▶ [Work order] Your task is to give the number of lines in the listing that include "Collapse", and nothing else.
*** Source data Section Begins ***
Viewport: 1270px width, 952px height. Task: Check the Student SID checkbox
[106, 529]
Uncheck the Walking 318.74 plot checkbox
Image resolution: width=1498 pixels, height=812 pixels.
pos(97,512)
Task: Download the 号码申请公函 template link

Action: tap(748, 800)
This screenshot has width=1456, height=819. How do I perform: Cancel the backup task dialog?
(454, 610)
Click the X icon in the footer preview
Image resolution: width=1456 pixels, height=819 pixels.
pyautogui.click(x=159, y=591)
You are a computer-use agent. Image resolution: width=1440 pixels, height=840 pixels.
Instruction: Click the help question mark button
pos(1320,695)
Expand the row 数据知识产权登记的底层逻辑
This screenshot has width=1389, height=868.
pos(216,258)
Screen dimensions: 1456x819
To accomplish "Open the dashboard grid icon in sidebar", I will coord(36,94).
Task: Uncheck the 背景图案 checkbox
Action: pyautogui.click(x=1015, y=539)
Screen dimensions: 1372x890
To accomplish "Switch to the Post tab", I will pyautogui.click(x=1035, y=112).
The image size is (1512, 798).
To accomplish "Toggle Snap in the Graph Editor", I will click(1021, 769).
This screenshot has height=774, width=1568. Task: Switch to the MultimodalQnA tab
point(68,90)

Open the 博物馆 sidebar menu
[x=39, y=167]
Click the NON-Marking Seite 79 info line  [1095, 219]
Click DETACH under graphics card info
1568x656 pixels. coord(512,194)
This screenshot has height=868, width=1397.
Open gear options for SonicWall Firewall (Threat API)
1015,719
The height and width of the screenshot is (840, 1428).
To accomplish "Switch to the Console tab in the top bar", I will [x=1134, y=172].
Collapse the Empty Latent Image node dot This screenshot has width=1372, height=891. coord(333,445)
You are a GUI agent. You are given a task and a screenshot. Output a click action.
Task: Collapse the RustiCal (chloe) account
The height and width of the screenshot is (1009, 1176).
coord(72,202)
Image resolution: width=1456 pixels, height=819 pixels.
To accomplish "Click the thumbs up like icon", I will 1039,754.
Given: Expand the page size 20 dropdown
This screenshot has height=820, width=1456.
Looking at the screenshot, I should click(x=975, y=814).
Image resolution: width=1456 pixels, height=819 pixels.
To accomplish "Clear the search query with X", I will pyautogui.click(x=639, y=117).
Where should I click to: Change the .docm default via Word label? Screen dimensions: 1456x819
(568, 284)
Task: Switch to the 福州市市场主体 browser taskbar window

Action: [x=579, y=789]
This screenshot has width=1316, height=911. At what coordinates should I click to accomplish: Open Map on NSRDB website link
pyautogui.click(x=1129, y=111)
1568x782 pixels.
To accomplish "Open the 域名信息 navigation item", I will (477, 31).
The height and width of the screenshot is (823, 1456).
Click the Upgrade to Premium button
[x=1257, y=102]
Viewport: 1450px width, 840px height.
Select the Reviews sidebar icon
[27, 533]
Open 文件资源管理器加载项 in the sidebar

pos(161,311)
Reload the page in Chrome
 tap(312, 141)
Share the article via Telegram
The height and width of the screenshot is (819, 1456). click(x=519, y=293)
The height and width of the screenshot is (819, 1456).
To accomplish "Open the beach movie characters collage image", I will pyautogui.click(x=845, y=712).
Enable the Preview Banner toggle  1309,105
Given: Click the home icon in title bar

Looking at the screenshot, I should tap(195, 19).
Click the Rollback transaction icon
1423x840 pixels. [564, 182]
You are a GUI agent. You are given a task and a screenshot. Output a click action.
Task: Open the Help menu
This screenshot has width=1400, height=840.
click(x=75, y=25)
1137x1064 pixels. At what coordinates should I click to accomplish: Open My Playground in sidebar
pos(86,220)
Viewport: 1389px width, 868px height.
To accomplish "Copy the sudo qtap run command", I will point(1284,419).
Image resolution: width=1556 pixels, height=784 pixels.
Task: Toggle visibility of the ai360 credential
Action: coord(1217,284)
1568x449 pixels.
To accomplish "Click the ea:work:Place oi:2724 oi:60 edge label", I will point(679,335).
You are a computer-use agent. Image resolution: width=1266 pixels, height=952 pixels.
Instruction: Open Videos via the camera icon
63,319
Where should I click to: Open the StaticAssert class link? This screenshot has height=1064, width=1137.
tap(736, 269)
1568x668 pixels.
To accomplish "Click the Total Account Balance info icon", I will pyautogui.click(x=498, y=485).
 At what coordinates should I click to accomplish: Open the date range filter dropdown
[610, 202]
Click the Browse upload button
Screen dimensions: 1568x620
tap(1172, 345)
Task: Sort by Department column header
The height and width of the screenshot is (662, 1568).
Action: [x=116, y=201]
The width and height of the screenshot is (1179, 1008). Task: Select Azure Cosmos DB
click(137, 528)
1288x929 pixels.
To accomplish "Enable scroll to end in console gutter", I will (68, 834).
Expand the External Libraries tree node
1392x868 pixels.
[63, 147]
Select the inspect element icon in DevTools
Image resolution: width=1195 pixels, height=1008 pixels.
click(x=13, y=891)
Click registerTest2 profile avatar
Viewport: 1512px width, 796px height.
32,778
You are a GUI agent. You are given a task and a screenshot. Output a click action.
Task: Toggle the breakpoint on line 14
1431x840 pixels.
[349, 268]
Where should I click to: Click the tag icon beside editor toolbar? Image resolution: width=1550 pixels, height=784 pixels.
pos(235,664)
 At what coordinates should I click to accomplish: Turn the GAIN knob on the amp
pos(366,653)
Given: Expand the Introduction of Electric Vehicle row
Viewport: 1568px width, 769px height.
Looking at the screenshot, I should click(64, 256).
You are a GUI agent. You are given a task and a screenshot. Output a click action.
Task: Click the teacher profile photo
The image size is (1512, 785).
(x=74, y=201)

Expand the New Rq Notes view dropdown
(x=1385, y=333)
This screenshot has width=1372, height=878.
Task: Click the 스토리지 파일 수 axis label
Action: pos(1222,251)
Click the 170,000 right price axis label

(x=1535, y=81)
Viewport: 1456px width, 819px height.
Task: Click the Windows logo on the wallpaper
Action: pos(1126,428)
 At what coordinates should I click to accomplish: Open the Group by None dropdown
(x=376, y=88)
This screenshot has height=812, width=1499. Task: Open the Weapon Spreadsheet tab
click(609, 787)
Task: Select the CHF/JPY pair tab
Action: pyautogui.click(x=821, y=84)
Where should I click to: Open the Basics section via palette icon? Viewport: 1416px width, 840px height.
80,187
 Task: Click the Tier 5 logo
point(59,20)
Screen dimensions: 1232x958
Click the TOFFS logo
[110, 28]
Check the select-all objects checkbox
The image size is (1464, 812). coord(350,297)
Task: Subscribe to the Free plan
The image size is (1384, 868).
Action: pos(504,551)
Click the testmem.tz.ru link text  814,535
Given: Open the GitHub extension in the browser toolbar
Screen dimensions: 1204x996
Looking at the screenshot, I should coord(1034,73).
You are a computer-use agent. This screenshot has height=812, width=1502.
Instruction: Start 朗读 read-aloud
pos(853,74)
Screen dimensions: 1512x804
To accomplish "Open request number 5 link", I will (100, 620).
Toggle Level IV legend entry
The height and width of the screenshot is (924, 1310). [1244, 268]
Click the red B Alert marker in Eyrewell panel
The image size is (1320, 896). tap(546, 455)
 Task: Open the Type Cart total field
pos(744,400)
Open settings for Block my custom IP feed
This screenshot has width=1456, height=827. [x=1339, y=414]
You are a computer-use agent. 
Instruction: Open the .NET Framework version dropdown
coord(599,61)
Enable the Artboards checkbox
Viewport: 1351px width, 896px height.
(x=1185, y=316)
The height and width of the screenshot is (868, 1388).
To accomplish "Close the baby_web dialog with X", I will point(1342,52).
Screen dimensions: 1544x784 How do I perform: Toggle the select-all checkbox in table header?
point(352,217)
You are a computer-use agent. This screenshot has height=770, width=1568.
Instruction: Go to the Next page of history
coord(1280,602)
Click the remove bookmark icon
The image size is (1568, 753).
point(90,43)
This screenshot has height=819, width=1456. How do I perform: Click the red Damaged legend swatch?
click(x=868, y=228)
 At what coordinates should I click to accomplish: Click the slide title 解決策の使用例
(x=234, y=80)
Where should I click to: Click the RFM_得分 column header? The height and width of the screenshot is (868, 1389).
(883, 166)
*** Source data Section Ends ***
▶ [Answer box] 2